Document segment

TheSu XML annotations produce machine-readable data that can be processed in whatever way best serves a researcher's needs. The thesis-support relationships and proposition-based connections naturally form network structures, which can be converted into various formats and visualised using different tools and approaches.

This page presents example visualisation designs developed by the author to demonstrate useful ways of representing TheSu XML data. These designs are planned for inclusion in the future TheSu Annotator GUI and web platforms for accessing and searching TheSu annotations. However, they represent only one possible approach—researchers are free to develop their own visualisation methods tailored to their specific research questions.

Source Dataset

All visualisation examples on this page are drawn from a dataset to be published alongside the following paper:

Lead White in Context Across Greco-Roman Sources: The First TheSu XML Annotation Dataset of Arguments and Recipes, with Graph Visualisations and Discussion of their Design

Author: Daniele Morrone · Journal: Journal of Open Humanities Data · Collection: Data-Driven History of Ideas

Under Peer Review Invited full submission following abstract selection (June 2024); submitted June 2025

Two Complementary Designs

The author's approach proposes two complementary visualisation designs, each serving different analytical purposes. This dual strategy allows researchers to move between close and distant reading methods—examining individual arguments in detail while also identifying patterns across larger corpora.

Given entries
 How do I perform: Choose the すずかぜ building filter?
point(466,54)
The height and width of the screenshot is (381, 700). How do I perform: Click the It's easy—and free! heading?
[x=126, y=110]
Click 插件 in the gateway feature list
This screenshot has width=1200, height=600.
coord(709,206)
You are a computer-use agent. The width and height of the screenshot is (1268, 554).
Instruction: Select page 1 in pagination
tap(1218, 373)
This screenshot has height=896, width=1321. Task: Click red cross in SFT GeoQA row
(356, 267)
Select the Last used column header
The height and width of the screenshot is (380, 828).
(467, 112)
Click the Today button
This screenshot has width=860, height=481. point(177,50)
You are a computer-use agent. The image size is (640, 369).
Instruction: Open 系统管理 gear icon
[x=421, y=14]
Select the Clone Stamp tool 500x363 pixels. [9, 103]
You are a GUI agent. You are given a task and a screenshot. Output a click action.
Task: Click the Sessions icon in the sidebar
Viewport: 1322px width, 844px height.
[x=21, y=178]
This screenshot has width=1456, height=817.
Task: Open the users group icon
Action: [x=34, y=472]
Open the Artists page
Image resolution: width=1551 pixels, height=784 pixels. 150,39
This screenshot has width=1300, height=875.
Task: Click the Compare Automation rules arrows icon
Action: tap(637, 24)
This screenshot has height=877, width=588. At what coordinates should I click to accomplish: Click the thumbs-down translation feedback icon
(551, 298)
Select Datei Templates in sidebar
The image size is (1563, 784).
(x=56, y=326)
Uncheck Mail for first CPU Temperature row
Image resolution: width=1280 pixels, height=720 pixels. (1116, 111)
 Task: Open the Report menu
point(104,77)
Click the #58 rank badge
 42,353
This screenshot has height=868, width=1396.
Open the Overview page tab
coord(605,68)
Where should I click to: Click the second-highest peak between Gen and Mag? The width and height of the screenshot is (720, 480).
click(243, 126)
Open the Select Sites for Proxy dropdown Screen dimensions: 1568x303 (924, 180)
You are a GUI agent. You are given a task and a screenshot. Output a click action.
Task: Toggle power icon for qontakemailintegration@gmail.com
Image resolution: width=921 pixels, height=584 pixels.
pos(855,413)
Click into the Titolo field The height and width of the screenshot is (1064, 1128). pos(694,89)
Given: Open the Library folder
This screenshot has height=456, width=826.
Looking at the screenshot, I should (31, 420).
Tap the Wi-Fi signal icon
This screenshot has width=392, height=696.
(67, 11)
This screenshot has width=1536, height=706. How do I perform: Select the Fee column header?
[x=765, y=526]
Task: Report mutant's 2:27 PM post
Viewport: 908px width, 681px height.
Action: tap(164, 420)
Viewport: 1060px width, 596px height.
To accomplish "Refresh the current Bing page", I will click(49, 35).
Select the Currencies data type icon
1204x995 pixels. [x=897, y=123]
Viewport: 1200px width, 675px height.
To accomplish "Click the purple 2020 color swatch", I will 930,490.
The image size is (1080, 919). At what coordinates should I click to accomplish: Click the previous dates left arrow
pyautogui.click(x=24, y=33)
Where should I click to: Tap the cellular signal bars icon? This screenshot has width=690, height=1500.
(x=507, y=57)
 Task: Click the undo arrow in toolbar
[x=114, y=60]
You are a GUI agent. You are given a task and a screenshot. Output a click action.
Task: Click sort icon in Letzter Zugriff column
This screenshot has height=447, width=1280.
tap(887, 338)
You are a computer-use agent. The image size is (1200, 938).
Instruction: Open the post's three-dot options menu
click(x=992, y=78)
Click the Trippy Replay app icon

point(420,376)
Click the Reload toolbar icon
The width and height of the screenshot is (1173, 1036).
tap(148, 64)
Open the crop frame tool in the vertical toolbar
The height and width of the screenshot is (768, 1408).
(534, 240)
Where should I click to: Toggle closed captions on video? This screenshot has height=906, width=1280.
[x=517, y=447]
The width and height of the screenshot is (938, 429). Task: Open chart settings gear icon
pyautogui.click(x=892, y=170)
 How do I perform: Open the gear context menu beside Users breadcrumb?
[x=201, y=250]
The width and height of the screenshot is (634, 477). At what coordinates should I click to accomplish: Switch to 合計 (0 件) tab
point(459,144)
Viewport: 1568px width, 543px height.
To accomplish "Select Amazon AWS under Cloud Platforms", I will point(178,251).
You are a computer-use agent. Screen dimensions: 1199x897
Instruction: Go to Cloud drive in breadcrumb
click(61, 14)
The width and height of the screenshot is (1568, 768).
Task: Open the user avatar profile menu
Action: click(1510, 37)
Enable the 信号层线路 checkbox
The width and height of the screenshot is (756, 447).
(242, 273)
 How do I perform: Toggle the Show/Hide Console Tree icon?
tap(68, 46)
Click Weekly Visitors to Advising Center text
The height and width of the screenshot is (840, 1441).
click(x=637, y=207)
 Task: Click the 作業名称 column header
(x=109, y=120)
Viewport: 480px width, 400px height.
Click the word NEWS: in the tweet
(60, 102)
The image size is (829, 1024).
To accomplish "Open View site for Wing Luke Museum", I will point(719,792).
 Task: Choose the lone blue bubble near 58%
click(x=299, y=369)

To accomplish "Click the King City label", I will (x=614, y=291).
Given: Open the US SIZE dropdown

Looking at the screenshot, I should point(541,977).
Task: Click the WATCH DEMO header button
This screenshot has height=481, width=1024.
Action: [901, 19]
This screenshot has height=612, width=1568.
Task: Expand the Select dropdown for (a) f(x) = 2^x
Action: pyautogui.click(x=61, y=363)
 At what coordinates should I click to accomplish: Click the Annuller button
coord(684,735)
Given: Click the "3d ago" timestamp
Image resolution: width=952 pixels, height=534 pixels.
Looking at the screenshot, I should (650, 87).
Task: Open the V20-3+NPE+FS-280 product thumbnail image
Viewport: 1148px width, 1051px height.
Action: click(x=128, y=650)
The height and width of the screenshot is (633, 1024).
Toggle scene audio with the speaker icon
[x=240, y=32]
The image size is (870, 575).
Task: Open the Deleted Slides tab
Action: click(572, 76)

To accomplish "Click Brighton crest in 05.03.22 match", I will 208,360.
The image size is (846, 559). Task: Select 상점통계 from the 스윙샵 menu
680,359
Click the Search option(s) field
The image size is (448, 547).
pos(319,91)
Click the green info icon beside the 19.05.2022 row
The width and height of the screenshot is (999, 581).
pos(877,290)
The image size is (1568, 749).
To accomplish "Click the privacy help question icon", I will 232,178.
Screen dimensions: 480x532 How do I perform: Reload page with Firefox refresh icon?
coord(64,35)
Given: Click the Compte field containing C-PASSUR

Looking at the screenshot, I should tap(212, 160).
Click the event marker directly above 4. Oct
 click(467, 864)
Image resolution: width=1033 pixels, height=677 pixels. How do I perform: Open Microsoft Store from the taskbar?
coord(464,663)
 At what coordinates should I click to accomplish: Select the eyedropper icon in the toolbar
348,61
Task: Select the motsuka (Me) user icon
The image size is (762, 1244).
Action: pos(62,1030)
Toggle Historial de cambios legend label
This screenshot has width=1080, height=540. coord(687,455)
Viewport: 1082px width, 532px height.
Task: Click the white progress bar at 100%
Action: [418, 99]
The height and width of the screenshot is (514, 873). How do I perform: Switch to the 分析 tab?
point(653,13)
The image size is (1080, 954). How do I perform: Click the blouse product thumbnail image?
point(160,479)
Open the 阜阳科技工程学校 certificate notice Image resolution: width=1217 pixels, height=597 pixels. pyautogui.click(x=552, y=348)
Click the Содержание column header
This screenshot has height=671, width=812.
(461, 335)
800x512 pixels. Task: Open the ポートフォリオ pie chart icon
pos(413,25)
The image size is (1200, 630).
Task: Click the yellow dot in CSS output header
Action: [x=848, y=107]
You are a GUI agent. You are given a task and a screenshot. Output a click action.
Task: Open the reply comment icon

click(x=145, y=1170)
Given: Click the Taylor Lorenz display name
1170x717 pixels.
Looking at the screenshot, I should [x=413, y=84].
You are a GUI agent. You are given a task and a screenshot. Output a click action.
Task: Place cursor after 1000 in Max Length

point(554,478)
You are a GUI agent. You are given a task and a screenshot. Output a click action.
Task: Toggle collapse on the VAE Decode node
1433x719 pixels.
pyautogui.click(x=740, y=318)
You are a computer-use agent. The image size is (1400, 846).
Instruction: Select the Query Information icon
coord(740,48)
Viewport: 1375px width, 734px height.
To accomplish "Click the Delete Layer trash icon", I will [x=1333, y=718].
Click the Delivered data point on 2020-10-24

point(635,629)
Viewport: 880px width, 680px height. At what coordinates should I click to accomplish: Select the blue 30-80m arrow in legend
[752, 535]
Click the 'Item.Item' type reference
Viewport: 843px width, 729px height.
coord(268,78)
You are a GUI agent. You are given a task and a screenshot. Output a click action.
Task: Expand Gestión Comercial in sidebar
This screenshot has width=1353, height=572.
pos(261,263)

Assignment 1
Replace "analytical purposes" with "research purposes" in the TheSu page, between "Source Dataset" and "across larger corpora.", inclusive.
Assignment 2
According to the TheSu page, in which journal collection will the paper accompanying the dataset appear?
The rows are separate material, unrelated to the TheSu page.

Expected output 1
Source Dataset

All visualisation examples on this page are drawn from a dataset to be published alongside the following paper:

Lead White in Context Across Greco-Roman Sources: The First TheSu XML Annotation Dataset of Arguments and Recipes, with Graph Visualisations and Discussion of their Design

Author: Daniele Morrone · Journal: Journal of Open Humanities Data · Collection: Data-Driven History of Ideas

Under Peer Review Invited full submission following abstract selection (June 2024); submitted June 2025

Two Complementary Designs

The author's approach proposes two complementary visualisation designs, each serving different research purposes. This dual strategy allows researchers to move between close and distant reading methods—examining individual arguments in detail while also identifying patterns across larger corpora.

Expected output 2
Data-Driven History of Ideas